Время от времени его вместе с большой группой сараевских евреев возят пригородным поездом на Илиджу[5] разбирать развалины, оставшиеся от бомбежек. Евреи отвечают на его приветствие, но в разговор с ним никто не вступает. Ему это тяжело, потому что друг с другом они разговаривают, а ему тоже страшно хочется поговорить хоть с кем-нибудь о том, что с ними делают, и обо всем, что еще может случиться. Тягостно и жутко думать обо всем этом в одиночку, задавать себе самому вопросы и самому же тщетно искать на них ответы. Но тяжелее всего – физический труд, к которому он не привык.
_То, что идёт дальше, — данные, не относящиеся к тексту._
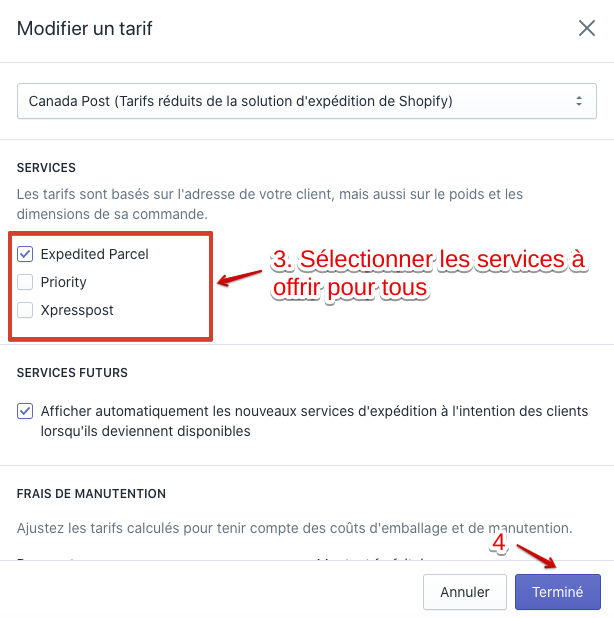Image resolution: width=614 pixels, height=618 pixels.
Task: Click the Modifier un tarif title
Action: tap(85, 28)
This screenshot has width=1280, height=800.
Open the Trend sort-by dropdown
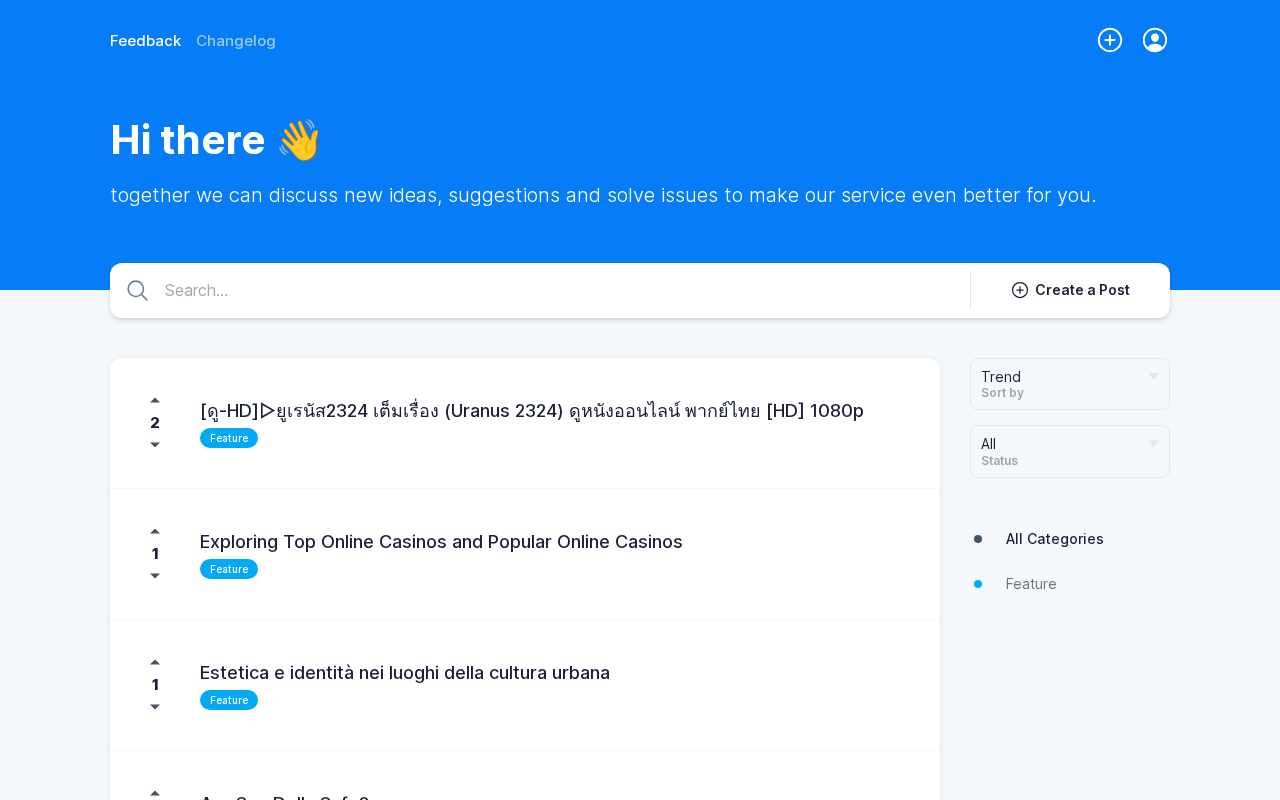tap(1069, 384)
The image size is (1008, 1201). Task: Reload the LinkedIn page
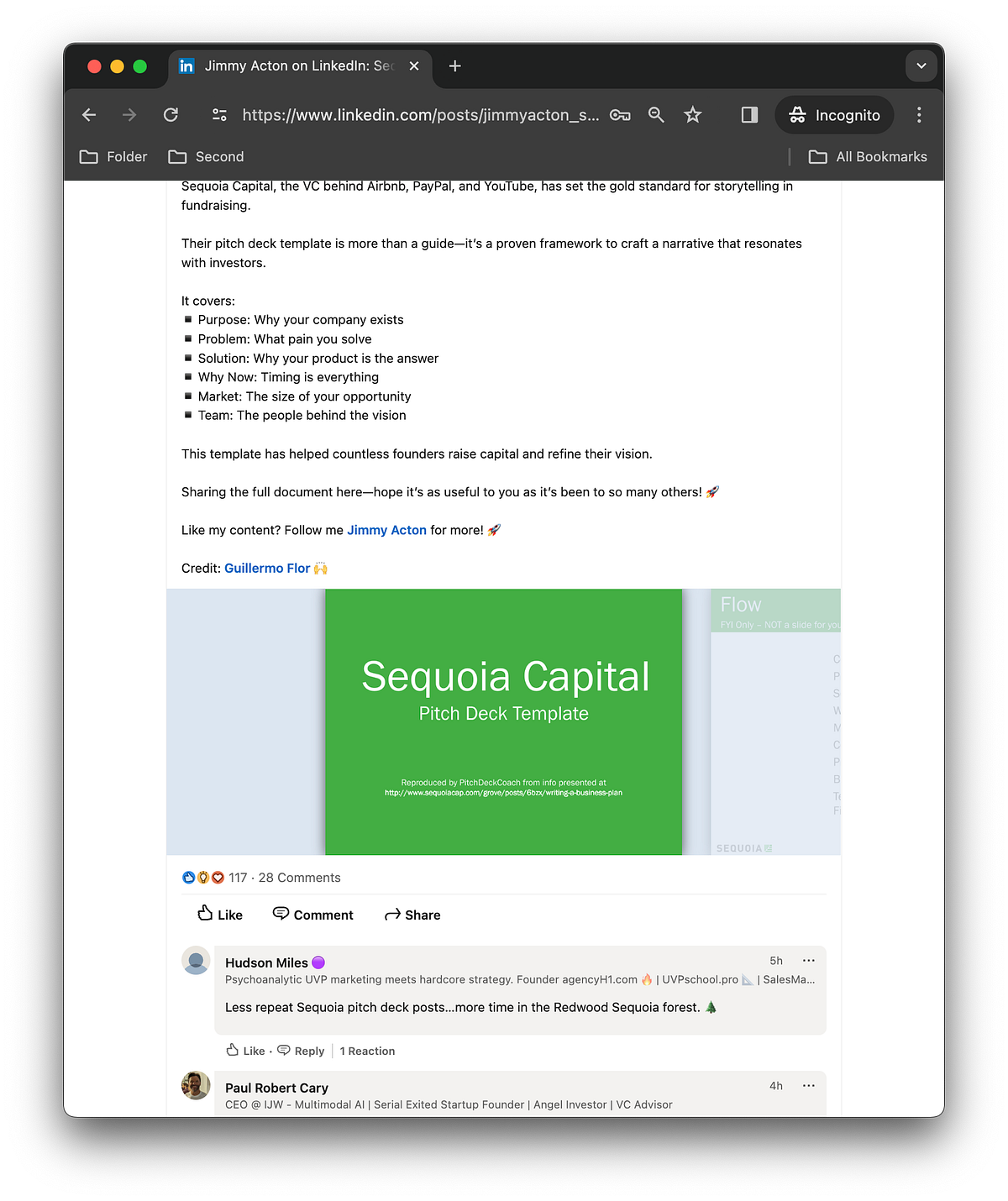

На работе, то увлекаемый общим темпом, то подстегиваемый страхом перед побоями, Менто еще кое-как держался, но вечером, когда он, грязный от пота и пыли, возвращался в свой опустелый дом, все мышцы у него болели так, что в пору было по-детски реветь в голос.
Тяжелая жизнь и постоянное ожидание беды изнурили Менто Папо, лишили его и той доли здравого смысла и сопротивляемости, которые еще в нем были, а их место занял панический, доводящий до галлюцинаций страх.